In the past
there was a degree of ambiguity about whether academies had to have an audit
committee. The 2006 Academies Financial Handbook itself did not require one but
it included, as an appendix, a document which did. The 2012 Academies Financial
Handbook (AFH) clarifies the situation.
The AFH
states the role of the audit committee:
The
committee must review the risks to internal financial control at the [academy
trust] and must agree a programme of work that will address these risks, inform
the statement of internal control and, so far as is possible, provide assurance
to the external auditors.
The AFH clearly requires that academy trusts (which, of course, includes free schools) must establish “either an audit committee or a committee which fulfils the functions of an audit committee”. Some trusts by virtue of size or nature are expected to have a separately constituted audit committee (i.e. one which does not also function as a finance committee).
Every
[academy trust] must have in place a process for independent checking of
financial controls, systems, transactions and risks.
Ideally
this process should be driven by an audit committee appointed by Governors, but
EFA recognises that this may not be a practical position for every [academy
trust], especially the smaller ones or ones where there is a limited pool of
potential governors to provide the necessary direction. So, EFA has provided
for a system which allows some flexibility as to how any particular [academy
trust] discharges these requirements.
EFA's
expectations are that that:
All [academy trusts]
that are a multi-academy federation must have a dedicated audit committee;
All [academy trusts]
with an income of over £10m or capitalised asset value of over £30m should consider having a dedicated audit committee;
All other
[academy trusts] may have a dedicated audit committee.
The new
Academies Financial Handbook (AFH) moves beyond internal financial controls and
risks to internal control more broadly. This makes sense: while financial
viability is vital so are other objectives –
The AFH
states:
The [academy
trust] should have in place sound internal control and risk management
processes.
While the
AFH talks of internal control and risk, strangely the AFH section on internal control
is narrowly focused on matters such as producing annual accounts,
preparing contingency plans, obtaining insurance etc.
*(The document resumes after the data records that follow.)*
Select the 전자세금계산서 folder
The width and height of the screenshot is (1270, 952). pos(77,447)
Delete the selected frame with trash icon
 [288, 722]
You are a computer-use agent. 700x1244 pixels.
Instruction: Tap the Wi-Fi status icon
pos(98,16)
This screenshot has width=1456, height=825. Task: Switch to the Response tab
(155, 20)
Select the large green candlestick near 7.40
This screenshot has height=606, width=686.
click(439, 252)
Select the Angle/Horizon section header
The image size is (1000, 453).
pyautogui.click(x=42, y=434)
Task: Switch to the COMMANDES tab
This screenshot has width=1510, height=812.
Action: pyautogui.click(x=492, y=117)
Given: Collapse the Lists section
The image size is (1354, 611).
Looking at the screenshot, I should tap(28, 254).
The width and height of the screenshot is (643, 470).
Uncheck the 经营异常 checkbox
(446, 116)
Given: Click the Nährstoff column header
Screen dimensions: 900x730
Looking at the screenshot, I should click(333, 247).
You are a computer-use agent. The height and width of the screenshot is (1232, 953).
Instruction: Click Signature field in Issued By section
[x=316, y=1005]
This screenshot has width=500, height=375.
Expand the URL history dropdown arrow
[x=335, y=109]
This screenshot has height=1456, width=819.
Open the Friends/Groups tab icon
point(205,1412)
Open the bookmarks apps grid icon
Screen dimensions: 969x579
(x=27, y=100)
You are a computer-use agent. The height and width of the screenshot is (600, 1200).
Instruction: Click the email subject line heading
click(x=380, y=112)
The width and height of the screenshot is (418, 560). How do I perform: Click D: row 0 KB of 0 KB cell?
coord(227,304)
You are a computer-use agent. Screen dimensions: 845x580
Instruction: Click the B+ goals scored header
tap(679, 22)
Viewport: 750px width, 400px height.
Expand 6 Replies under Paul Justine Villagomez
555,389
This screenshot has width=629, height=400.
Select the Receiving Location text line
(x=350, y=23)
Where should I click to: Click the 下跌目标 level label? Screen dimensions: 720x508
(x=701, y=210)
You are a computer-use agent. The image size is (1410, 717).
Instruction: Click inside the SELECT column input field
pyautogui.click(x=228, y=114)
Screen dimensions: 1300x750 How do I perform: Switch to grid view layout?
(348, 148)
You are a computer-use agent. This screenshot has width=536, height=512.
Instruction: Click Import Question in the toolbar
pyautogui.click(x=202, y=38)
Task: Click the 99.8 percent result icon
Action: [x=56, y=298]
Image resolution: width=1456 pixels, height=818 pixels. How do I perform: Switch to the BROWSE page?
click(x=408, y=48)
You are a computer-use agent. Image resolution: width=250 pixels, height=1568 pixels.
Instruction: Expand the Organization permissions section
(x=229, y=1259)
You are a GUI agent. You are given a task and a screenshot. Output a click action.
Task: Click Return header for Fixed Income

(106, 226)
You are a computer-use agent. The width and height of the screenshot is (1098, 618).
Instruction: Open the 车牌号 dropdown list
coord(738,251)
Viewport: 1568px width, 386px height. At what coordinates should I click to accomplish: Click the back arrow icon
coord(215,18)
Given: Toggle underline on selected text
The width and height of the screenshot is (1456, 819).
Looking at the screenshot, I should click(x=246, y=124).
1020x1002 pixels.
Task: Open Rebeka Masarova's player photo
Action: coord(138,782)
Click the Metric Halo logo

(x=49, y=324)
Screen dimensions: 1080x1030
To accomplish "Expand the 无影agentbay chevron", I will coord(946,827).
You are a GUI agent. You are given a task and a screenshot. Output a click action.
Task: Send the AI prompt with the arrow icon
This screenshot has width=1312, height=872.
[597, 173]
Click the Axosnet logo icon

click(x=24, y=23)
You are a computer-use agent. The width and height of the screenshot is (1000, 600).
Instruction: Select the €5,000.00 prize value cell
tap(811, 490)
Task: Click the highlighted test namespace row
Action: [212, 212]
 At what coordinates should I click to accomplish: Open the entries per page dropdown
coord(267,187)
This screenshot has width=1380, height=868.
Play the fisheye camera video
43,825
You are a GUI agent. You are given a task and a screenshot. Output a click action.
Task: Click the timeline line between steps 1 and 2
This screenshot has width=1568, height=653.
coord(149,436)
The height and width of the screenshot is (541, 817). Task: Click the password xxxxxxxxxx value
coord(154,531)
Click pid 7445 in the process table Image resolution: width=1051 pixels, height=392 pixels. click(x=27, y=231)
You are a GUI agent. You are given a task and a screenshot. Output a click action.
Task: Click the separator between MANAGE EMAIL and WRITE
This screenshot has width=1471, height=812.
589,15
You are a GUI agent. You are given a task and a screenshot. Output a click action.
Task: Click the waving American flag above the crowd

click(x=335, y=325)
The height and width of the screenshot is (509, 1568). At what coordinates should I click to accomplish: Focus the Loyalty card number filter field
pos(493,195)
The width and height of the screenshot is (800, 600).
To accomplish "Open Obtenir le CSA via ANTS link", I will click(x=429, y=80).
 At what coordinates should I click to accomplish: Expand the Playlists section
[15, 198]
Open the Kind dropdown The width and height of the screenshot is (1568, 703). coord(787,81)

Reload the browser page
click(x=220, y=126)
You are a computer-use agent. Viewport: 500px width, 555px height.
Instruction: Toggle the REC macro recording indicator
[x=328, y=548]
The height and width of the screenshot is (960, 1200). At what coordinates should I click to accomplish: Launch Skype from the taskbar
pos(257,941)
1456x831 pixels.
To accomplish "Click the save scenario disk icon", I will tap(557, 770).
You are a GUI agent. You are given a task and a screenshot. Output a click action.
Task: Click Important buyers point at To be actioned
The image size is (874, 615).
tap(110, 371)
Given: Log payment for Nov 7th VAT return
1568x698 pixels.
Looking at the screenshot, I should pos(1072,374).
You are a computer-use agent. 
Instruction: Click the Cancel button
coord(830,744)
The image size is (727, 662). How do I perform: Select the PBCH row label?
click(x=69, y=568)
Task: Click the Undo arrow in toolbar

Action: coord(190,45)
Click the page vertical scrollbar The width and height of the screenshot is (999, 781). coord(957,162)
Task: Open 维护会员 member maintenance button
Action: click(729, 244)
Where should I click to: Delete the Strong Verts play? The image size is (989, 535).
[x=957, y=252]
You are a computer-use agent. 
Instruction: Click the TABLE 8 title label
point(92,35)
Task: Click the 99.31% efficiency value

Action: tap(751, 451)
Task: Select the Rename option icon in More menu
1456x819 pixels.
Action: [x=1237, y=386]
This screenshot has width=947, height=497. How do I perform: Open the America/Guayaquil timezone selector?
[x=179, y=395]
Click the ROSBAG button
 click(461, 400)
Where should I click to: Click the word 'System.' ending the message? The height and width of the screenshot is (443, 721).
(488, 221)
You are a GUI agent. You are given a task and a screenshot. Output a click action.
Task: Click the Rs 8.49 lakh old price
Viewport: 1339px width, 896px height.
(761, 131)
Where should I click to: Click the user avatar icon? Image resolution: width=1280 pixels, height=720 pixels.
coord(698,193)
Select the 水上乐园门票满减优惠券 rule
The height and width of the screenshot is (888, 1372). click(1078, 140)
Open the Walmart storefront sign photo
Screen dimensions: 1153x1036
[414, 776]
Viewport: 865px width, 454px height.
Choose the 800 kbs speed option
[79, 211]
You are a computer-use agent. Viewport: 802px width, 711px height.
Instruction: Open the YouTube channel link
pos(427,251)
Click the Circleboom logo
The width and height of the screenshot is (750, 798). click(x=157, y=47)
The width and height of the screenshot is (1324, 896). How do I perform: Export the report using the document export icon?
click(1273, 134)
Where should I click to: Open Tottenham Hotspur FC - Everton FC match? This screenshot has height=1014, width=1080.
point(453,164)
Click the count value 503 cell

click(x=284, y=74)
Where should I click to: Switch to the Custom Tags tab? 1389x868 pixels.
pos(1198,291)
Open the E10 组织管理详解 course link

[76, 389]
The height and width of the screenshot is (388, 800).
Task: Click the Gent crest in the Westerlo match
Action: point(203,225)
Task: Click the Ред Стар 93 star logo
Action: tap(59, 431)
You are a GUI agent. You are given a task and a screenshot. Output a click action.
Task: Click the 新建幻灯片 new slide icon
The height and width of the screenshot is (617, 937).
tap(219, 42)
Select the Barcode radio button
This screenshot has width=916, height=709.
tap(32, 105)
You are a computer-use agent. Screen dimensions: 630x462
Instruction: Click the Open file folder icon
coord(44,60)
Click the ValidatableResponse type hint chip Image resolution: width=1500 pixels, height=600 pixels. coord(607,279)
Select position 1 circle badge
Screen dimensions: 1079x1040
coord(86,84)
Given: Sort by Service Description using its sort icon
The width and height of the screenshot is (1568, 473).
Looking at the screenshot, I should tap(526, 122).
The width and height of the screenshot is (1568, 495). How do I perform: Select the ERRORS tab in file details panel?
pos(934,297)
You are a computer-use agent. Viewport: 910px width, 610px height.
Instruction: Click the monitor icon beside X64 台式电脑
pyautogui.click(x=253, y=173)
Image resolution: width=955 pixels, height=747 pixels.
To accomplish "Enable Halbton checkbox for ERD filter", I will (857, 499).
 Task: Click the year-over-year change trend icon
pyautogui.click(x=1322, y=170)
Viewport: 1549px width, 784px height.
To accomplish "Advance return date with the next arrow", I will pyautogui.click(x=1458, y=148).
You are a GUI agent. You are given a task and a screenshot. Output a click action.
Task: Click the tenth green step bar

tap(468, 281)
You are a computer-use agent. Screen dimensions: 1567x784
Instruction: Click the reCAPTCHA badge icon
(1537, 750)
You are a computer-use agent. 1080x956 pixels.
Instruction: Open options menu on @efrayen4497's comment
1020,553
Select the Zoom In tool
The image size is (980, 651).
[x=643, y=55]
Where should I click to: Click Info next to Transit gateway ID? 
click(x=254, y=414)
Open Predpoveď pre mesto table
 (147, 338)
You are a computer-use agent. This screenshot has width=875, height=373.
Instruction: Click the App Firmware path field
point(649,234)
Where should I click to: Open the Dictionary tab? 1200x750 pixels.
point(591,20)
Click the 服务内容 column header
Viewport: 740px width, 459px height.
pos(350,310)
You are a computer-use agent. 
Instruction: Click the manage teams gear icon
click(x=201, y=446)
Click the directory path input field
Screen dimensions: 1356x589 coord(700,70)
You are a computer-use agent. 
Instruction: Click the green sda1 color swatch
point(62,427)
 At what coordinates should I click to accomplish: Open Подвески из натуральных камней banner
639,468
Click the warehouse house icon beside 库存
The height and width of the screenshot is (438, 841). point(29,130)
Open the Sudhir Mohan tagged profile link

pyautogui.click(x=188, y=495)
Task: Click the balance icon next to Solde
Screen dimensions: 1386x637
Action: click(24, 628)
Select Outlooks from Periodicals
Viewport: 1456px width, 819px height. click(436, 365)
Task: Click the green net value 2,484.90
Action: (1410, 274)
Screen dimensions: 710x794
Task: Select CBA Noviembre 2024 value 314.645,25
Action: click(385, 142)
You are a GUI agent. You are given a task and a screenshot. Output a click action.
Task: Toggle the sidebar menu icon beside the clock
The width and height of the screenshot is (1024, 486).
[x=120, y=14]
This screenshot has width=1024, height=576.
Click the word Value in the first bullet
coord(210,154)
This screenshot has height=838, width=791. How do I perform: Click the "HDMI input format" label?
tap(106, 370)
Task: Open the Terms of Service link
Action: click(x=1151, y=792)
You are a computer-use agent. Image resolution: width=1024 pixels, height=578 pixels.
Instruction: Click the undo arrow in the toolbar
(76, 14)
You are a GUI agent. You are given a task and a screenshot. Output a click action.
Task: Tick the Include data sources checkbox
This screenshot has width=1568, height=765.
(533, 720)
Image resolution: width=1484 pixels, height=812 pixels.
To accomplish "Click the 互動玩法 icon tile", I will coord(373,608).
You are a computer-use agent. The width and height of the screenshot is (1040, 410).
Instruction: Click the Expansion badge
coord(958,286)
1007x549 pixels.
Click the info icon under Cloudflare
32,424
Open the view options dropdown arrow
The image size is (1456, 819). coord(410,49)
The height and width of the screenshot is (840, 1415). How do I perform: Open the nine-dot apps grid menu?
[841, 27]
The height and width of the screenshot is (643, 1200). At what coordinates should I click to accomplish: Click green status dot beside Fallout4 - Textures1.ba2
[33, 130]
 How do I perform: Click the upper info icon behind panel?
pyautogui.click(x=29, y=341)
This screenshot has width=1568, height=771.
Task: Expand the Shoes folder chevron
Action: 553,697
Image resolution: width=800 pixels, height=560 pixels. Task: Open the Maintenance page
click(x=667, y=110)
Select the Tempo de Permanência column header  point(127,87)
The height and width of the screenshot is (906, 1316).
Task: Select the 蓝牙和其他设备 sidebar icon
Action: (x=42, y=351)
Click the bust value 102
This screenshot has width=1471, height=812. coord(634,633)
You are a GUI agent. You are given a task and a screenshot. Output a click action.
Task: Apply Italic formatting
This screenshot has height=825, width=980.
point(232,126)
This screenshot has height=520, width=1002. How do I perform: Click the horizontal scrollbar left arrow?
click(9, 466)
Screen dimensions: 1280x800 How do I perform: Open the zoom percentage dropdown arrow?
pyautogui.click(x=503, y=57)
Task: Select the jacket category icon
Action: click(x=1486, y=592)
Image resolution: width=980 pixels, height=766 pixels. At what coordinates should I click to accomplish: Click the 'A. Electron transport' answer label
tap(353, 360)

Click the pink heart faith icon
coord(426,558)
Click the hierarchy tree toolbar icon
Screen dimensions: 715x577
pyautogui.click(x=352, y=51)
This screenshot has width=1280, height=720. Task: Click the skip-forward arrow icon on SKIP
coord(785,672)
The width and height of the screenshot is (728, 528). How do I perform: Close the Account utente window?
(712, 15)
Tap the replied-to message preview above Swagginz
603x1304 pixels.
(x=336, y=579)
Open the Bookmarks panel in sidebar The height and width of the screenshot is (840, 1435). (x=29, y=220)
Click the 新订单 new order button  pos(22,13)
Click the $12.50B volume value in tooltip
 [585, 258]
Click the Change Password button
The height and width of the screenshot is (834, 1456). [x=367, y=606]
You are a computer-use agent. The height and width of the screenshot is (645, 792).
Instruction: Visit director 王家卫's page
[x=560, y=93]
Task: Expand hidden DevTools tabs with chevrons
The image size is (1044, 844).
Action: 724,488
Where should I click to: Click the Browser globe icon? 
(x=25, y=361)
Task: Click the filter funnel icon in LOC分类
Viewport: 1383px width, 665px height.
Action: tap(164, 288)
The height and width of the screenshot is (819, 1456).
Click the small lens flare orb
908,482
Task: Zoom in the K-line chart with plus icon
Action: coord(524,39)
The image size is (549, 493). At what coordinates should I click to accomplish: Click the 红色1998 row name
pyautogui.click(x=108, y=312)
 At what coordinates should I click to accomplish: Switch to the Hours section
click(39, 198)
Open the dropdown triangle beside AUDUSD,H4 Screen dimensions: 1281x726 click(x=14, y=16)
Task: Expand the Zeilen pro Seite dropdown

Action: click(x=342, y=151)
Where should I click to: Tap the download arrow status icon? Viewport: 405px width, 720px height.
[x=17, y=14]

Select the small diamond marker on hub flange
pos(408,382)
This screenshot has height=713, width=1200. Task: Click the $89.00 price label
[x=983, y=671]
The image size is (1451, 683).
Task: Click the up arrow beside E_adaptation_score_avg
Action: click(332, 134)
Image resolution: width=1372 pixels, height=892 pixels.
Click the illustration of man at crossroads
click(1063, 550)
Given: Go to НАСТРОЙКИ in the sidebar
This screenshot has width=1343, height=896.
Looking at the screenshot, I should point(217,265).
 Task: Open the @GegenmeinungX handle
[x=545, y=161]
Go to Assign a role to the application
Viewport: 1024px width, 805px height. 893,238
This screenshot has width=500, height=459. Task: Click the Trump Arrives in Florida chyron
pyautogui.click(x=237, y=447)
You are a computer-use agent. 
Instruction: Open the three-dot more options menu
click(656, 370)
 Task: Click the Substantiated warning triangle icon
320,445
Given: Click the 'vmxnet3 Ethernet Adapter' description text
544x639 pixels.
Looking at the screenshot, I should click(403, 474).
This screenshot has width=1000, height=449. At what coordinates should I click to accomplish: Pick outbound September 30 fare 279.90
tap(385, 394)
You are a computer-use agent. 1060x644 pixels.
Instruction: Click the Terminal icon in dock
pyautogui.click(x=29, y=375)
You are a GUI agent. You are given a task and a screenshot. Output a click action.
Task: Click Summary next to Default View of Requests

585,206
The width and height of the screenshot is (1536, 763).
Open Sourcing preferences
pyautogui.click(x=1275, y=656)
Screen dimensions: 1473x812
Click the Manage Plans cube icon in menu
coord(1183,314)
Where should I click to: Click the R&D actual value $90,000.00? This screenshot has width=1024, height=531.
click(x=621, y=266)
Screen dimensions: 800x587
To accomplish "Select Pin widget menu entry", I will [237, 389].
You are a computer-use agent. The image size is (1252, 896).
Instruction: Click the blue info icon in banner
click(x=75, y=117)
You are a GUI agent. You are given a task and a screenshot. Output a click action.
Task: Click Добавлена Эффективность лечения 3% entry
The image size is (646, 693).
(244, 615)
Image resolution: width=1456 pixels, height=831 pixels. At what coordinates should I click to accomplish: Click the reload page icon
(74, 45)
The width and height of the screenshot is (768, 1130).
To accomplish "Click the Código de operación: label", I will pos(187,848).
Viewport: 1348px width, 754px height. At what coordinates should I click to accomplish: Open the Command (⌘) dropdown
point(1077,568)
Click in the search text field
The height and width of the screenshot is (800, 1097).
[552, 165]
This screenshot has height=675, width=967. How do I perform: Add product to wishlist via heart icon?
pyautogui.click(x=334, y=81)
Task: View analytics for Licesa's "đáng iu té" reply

These things all matter. But tinternal financial control falls short of the concept of
internal control developed by the Turnbull Committee for listed companies and
adopted by the Treasury for the public sector over a decade ago. "Turnbull" required:
An internal
control system encompasses the policies, processes, tasks, behaviours and other
aspects of a company that, taken together:
facilitate
its effective and efficient operation by enabling it to respond appropriately
to significant business, operational, financial, compliance and other risks to
achieving the company's objectives. This includes the safeguarding of assets
from inappropriate use or from loss and fraud, and ensuring that liabilities
are identified and managed;
help ensure
the quality of internal and external reporting. This requires the maintenance
of proper records and processes that generate a flow of timely, relevant and
reliable information from within and outside the organisation;
help ensure
compliance with applicable laws and regulations, and also with internal
policies with respect to the conduct of business.
If you plug
in academy in place of company, that is highly relevant to good governance and
management. It is also far more wide-ranging than contingency plans and
insurance policies. It is about staff and pupil safety, academic performance,
inspection grades, legal compliance, equality and diversity, and many other
objectives.
So what
should academies be doing if they should be thinking about controls and risks
beyond the financial?
Academies
need to ensure that audit committee review not only the risks to internal
financial control but also the risks to delivery of all critical objectives. In
performing that review, they should be directing the Responsible Officer or the
internal auditor (or whatever the assurance function is called) to evaluate
controls and test controls in those critical areas. At new academies with
immature financial processes, much of the work will be around payroll and
purchasing. As academies get better established, non-financial systems will get
more attention and financial ones less.
The path
from local authority control to independence has been trod before. In the 1990s
over 400 further education colleges went that way. Many survived. Some lived on
within merged institutions. A few merged or closed after failure – sometimes in
scandal. For those of us working with colleges then and now, there were lots of
interesting case studies and good practice and not-so-good practice.
Audit
committees and internal audit contributing (or not) to internal control were
part of the reason why colleges succeeded (or not).
"Turnbull" was
an issue for colleges then. Now it should be a challenge for academies. Taking
the AFH and going further – rigorous review of both financial and non-financial
risks with audit committees pushing that agenda.